One of the things that I struggled with as a minister of a local church, was keeping the distinctiveness of the different seasons of the church year. It felt that although we called it ‘Advent’, often it was simply Christmas come early. And the same was true of Holy Week. It was hard to resist the pull of proclaiming Christ crucified and risen from the outset of the week. However, I persevered, and while, at the Good Friday Walk of Witness, I could understand the need to express something of Easter Sunday, I managed to stay with the story at its own pace.
A book I’ve found particularly insightful is Jeremy Begbie’s, ‘Resounding Truth: Christian Wisdom in the World of Music’. He says about the Easter story that it ‘needs to be told and heard, believed and interpreted, two different ways at once – as a story whose ending is known and as one whose ending is discovered only as it happens.’ When you allow one to drown out the other, then the truth becomes victim. Whereas, when you allow each of them to sound, you get what is a ‘stereophonic unity’.
And this is what the NT narratives offer. On one hand we’re invited to gaze upon the cross in the light of the daybreak of Easter – Sunday morning vindicates the Jesus who was crucified, it announces that he was God’s Messiah and that the world’s sin has been defeated. This is to view the cross from the outside.
Yet along with this we’re also invited to read the story from the inside, from the perspective of those who lived through the long and catastrophic Good Friday, and the longer desolation of Holy Saturday, without knowing the ending.
On Tuesday I went to see ‘Easter Icons’ at Bunyan BC, Stevenage, put on by Andy Goodliff. This is an embodiment of reading the story form the inside. It’s an interactive, multi-sensory installation which takes you through fourteen stations of the cross, and it’s been done very imaginatively. Various aspects struck me, but at the final station, ‘Jesus is laid in the tomb’, the words that accompany it include, ‘All hope is lost. Jesus dies. Jesus is not the Messiah.’ And this is how it was experienced.
Why are we given the inside story? To impress on us that the healing of the world is achieved in this way and no other. The resurrection doesn’t delete the memory of Friday, it confirms the cross as the specific place where the weight of the world’s evil is borne, and borne away. This is how God disarms the principalities and powers and triumphs over them. This is how ‘It is finished’.
In his book, Jeremie Begbie quotes W.B.Yeats, ‘Love has pitched his mansion in the place of excrement. For nothing can be sole or whole that has not been rent.’ And he goes on to say, ‘If we bound over this place to Sunday too quickly we risk losing the very core of the good news that God’s love reaches its ultimate intensity at this place of excrement, that his decisive victory over sin and evil is won this way.’

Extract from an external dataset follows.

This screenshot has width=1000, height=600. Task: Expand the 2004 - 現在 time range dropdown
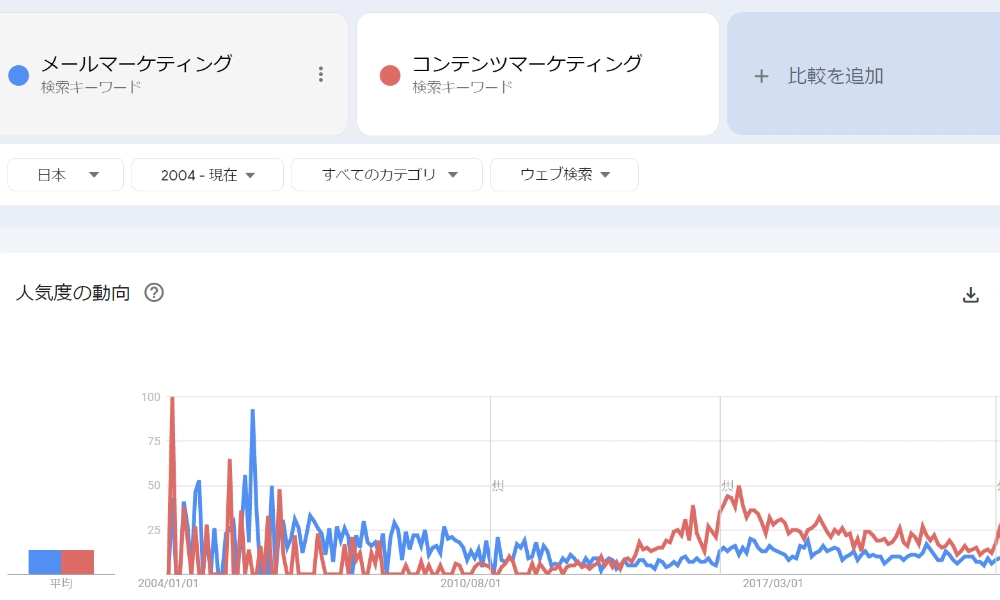pos(208,174)
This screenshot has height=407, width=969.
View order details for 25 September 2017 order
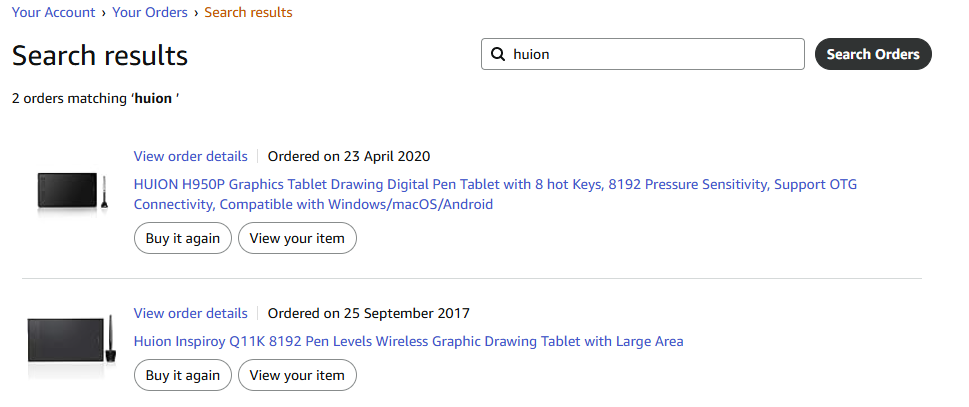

This comes in a section in which he explains how music cannot be rushed through. If you rush through music it soon becomes unintelligible. But also music cannot be rushed over. It depends on sequences of tension and resolution. And the resolution has no power other than that which it possesses as the resolution of tension.
He makes a particular connection with Holy Week, urging us to play the events at God’s speed, not ours, living in and through the events day by day. By refusing to rush over these days, we allow ourselves to be drawn far more profoundly into the story’s sense and power.
I find this a challenge in terms of preaching at this time of the year, and I guess you may do. But I encourage you to delay gratification, not to cut to the chase, to resist telling it from the outside – we do that throughout the year. Rather, tell it from the inside, stay with the tension, the pain, the desolation, the hopelessness, and then allow Easter Sunday to do its work in its own time.
I’ve been using this prayer which is taken from the Book of Common Order of the Church of Scotland, p. 437:
Lord Jesus Christ,
in this sacred and solemn week
when we see again the depth and mystery
of your redeeming love,
help us to follow where you go,
to stop where you stumble,
to listen when you cry,
to hurt as you suffer,
to bow our heads in sorrow when you die,
so that when you are raised to life again
we may share your endless joy. Amen.